§ Exercise requirements
Print only the lines below from the one with "Screen dimensions: 698x562" to the one with "Task: Select the 学生 life stage icon", both included, exactly as they stand. Leave pictures out.

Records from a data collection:
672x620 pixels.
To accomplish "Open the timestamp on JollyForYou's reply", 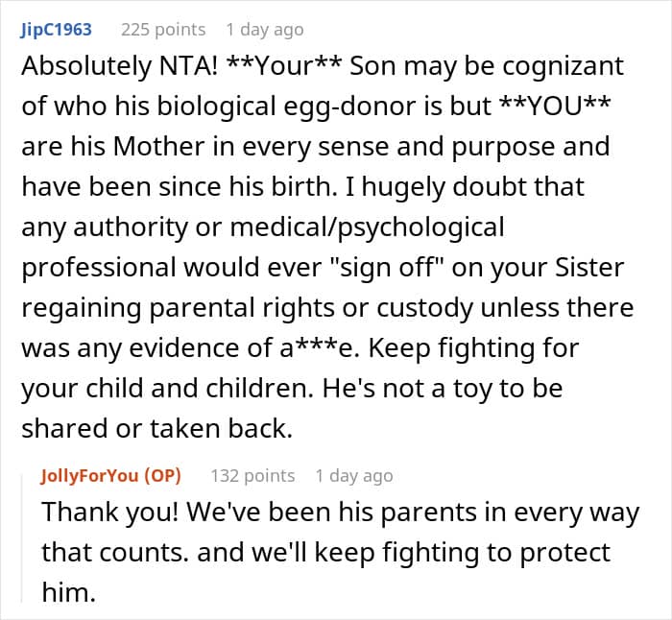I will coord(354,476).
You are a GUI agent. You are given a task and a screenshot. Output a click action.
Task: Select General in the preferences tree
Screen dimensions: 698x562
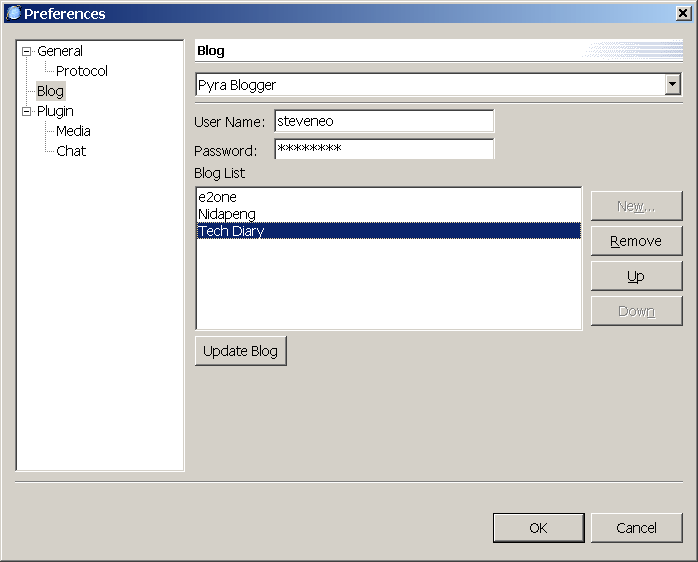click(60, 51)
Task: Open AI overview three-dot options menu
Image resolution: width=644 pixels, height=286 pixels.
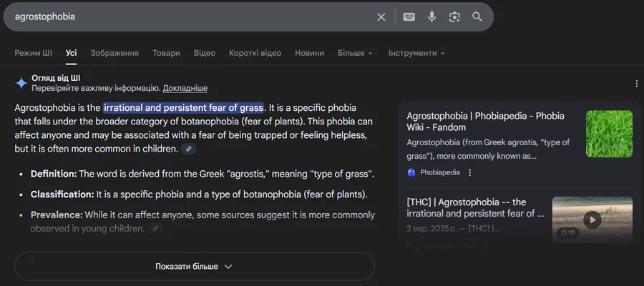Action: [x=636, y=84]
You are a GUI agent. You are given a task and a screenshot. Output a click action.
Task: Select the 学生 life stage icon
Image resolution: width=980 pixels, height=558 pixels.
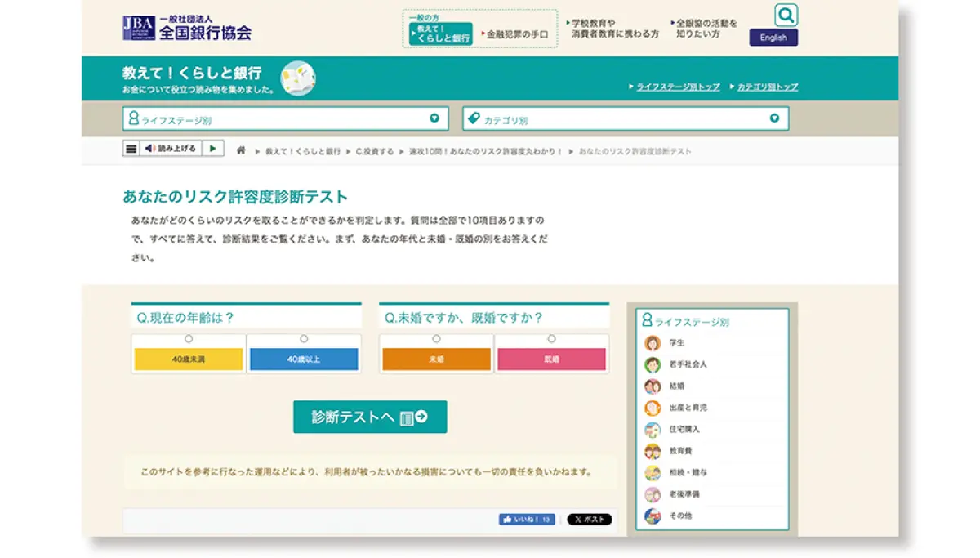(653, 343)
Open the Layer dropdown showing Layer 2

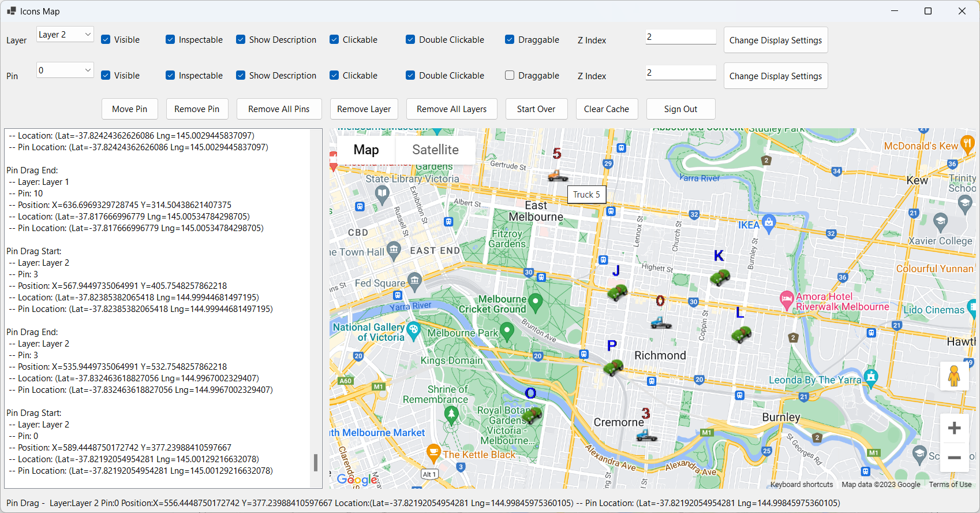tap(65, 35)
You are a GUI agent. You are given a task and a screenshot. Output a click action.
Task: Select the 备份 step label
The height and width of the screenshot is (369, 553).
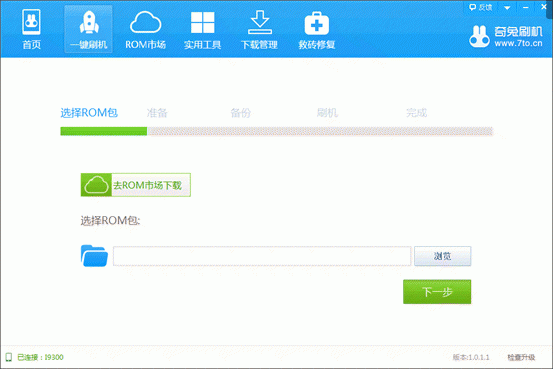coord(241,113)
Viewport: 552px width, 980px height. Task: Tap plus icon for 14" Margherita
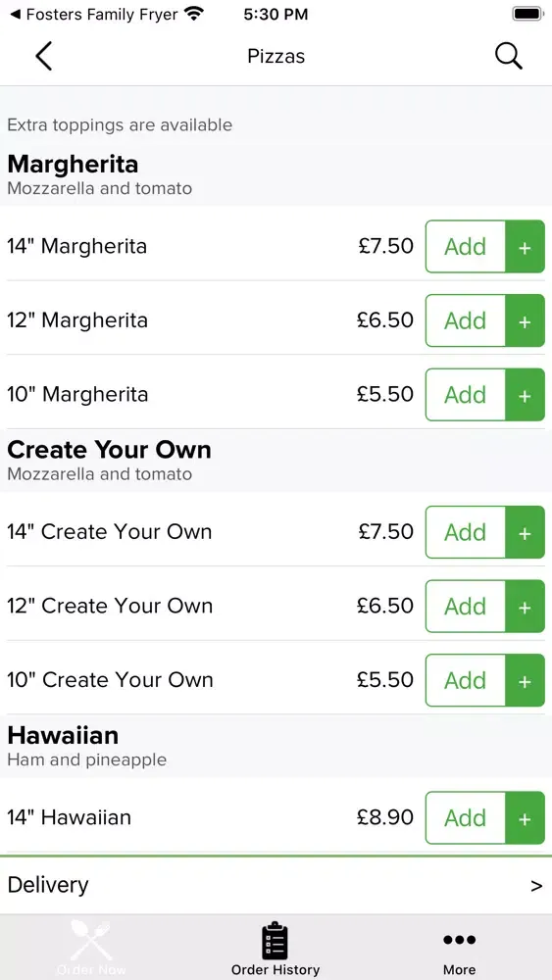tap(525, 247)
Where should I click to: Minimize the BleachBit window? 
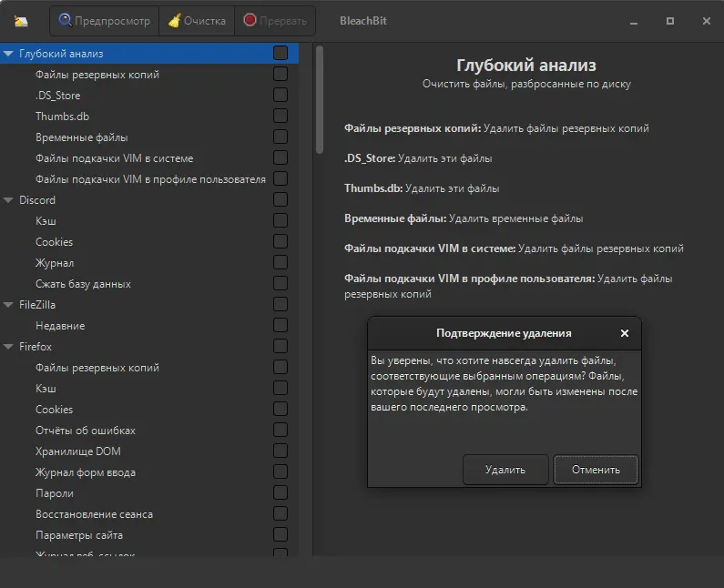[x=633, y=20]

§ Solution for this problem
Screen dimensions: 698x562
click(60, 51)
Task: Open AI overview three-dot options menu
Image resolution: width=644 pixels, height=286 pixels.
Action: [x=636, y=84]
You are a GUI agent. You are given a task and a screenshot. Output a click action.
Task: Select the 学生 life stage icon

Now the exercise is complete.